Content starts
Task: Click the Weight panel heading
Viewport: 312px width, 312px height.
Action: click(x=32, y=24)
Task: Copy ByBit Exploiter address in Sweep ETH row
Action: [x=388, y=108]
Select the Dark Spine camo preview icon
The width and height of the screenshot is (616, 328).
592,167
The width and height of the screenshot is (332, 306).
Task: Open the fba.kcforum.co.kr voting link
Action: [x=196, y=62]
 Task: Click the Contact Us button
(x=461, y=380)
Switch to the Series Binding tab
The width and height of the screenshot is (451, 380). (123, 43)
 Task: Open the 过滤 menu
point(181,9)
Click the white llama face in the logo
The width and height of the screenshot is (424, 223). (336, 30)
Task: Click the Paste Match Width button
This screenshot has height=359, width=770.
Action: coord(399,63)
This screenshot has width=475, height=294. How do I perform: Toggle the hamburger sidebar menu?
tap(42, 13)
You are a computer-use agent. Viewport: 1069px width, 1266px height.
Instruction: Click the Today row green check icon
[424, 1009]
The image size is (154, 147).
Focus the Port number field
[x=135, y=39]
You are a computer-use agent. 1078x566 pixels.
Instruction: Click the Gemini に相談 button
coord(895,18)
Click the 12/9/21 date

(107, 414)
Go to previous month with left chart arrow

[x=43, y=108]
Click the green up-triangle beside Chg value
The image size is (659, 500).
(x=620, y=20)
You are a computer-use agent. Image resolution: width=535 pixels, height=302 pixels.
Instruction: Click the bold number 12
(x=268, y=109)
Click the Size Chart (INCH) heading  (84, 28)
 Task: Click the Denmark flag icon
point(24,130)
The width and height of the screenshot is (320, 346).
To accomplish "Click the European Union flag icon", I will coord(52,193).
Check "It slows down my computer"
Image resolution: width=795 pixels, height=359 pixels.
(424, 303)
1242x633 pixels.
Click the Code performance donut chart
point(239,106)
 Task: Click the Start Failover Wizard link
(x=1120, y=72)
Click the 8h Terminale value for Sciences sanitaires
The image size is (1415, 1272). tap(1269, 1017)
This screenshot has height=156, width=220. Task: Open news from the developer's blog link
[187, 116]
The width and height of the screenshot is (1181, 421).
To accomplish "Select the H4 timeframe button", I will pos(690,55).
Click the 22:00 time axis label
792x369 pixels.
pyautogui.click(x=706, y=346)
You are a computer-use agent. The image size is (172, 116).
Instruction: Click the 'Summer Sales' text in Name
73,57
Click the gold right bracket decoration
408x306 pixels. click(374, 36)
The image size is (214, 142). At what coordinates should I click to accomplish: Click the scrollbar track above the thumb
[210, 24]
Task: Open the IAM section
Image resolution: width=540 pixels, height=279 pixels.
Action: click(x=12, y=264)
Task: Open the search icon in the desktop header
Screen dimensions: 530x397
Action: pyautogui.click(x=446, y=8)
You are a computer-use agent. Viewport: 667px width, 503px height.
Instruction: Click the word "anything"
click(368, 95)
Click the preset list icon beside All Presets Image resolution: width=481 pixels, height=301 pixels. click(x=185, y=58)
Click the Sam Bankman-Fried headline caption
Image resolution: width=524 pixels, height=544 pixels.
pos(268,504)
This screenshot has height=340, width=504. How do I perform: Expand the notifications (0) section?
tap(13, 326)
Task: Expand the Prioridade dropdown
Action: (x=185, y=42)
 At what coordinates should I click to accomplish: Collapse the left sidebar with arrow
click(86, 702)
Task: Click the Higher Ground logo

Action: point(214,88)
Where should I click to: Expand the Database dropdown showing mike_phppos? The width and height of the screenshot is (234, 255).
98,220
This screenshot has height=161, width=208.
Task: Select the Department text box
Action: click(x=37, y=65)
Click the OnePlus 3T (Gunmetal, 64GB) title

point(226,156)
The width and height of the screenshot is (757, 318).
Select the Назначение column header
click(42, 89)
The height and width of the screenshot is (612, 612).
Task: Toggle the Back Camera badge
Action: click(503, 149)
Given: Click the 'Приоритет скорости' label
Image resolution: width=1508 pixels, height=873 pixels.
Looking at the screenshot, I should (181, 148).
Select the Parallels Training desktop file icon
Content ends
THE TASK
Wherever the word "heading" turns up in the material, copy the whole line.

OUTPUT FOR THIS TASK
Task: Click the Weight panel heading
Click the Size Chart (INCH) heading  (84, 28)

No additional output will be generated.